**TO DO:** Output every entry below word for word, minus the images.

───── WORKING DATA ─────

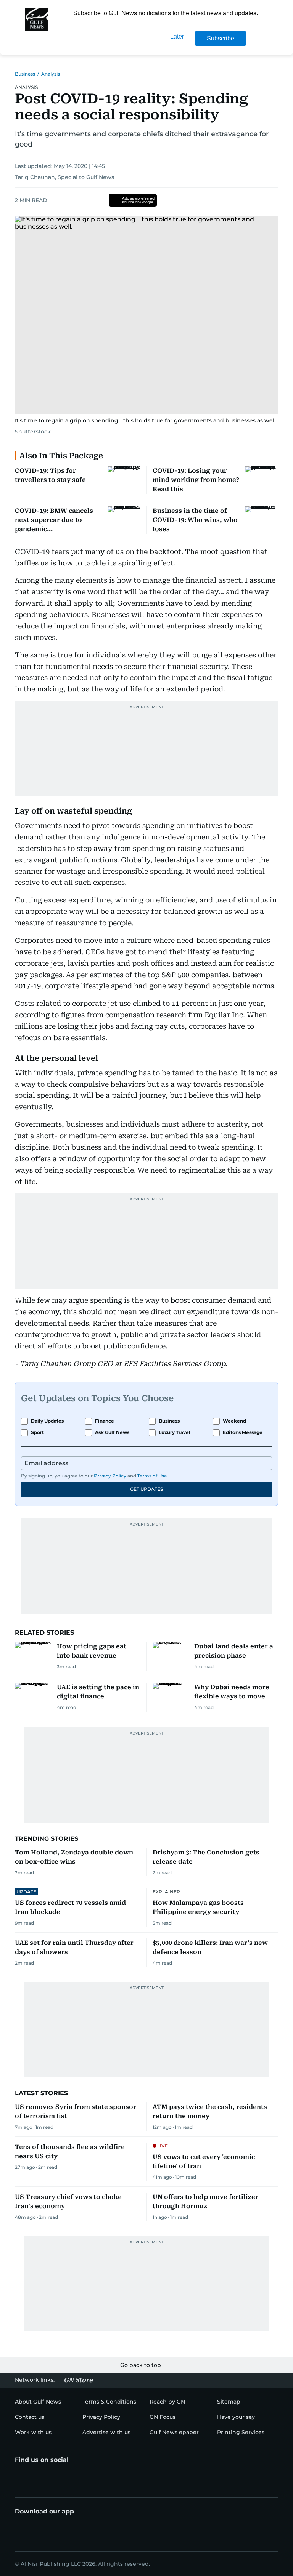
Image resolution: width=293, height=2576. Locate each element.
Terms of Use (152, 1476)
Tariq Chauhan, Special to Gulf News (64, 177)
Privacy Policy (110, 1476)
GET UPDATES (146, 1489)
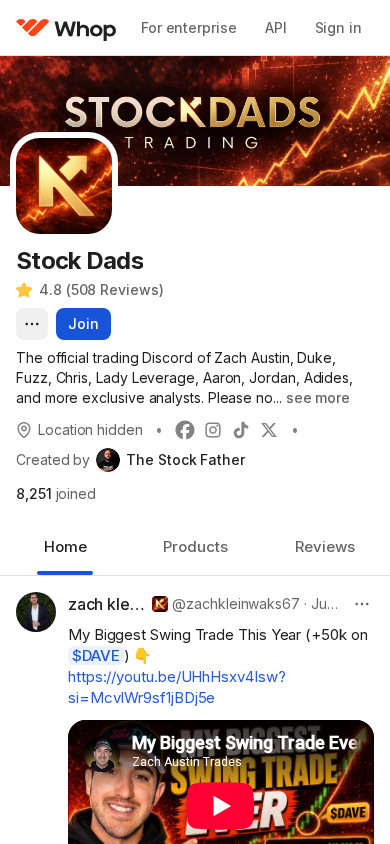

─────

**OUTPUT:**
Image resolution: width=293, height=2576. Locate each element.
Terms of Use (152, 1476)
Tariq Chauhan, Special to Gulf News (64, 177)
Privacy Policy (110, 1476)
GET UPDATES (146, 1489)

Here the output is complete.